«Движение началось. Мир меняет лицо при малейшем толчке. Лица становятся тенями».
София Левандовска достала блеск для губ и поправила макияж, глядя в отражение стекла. Её губы шевельнулись:
– «Let’s go, baby».
Она сделала фото своего отражения и отправила в сторис: «На грани – как всегда».
Ритм поезда
Поезд вошёл в ритм – ритм дороги. Он был гипнотизирующим: тум-тум, тум-тум, тум-тум.
Колёса отбивали такт по шпалам, как метроном рокового плана.
Легкое покачивание.
Монотонный шум вентиляции.
Скрытые вибрации, которые чувствуешь грудью, а не ушами.
Эти звуки стирали границу между реальностью и внутренним напряжением.
Проводница Анна Штепанова начала обход по вагонам. На груди – табличка с именем. В руках – планшет и список.
Она стучалась тихо, ровно, в одно и то же место: в середину двери.
– «Fahrkarten, prosím. Billets, пожалуйста. Tickets, please».
Она вежливо улыбалась, но глаза скользили по лицам, сумкам, багажу, даже обуви. Профессиональный взгляд, без иллюзий.
Когда она дошла до купе Хольца, он протянул билет молча. Не взглянув.
– Вы едете в Прагу надолго? – спросила она, стараясь звучать нейтрально.
– Нет, – коротко ответил он. – Только сегодня. Завтра – обратно.
Он закрыл дверь с чётким щелчком.
Первые предчувствия
Несмотря на кажущуюся обычность, в воздухе витало предчувствие чего-то неладного. Сквозь непринужденные разговоры, мимолетные столкновения взглядов и случайные прикосновения ощущалась тонкая, но явная нить напряжения. Как будто поезд, уносящий пассажиров, уносил с собой не только их тела, но и секреты, сны и грядущие трагедии.
Когда поезд окончательно отсоединился от вокзальной платформы и гул города смягчился до далекого эха, каждый пассажир непреднамеренно стал частью огромного детектива, где каждая деталь, каждое слово и даже каждый взгляд могли оказаться решающим в будущем расследовании.

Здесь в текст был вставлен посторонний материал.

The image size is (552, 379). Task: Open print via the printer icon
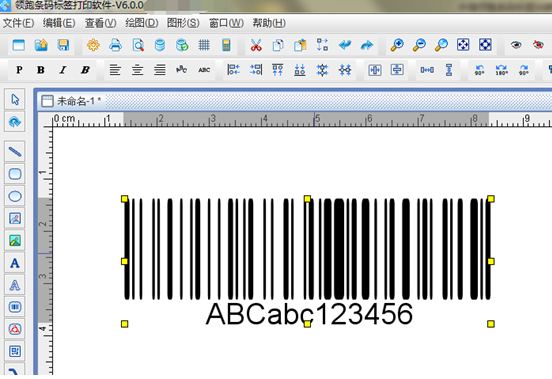click(115, 45)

На этой ноте поезд продолжал свой путь – тихо, ровно, с ожиданием грядущей бури, которая изменит судьбы всех, кто оказался внутри этого скользящего мира.
Странности начинаются
В одном из дальних купе старик с тростью – Мирослав Дворжак – поднял голову. Он услышал стук. Но не в дверь.
Где-то – над ним, или под ним – будто по металлу постучали пальцем. Один раз. Потом ещё.
Два коротких удара, затем тишина. Как шифр.
Он прислушался. Стук не повторился. Но он точно знал: это не было воображением.
В тот же момент в вагоне-ресторане Лукаш опустил газету, почувствовав движение воздуха за спиной.
Он обернулся – никого.
Но на столике, где только что сидел студент, осталась чёрная перчатка.
Он взял её двумя пальцами и положил в коробку для забытых вещей.
Он не знал – или не хотел знать – что перчатка была тёплая.
Под покровом нормальности
Поезд мчался всё быстрее. За окном – чёрные силуэты деревьев, вспыхивающие под огнями редких станций. Снег усиливался.
Никто ещё не знал, что один из пассажиров не доберётся до Праги.
Никто ещё не догадывался, что убийство уже запланировано.
И что оно произойдёт в идеально выбранный момент – между границами, между законами, между жизнями.
Пока же – только железо, скорость, отражения в окнах.
И поезд, набирающий ход, словно пуля в стволе.
Первые наблюдения: кто где сидит, кто с кем говорит
Внутри поезда, между Дрезденом и границей, стало по-настоящему уютно и одновременно тревожно. Белая мгла за окном делала пространство безвременным – всё, что происходило внутри, начинало казаться важнее, чем внешний мир. И Елена Пахомова, бывший следователь, теперь консультант Интерпола, ощущала это всем своим телом.
Она достала блокнот. Страницы были чисты, как снег за окном. Но ненадолго.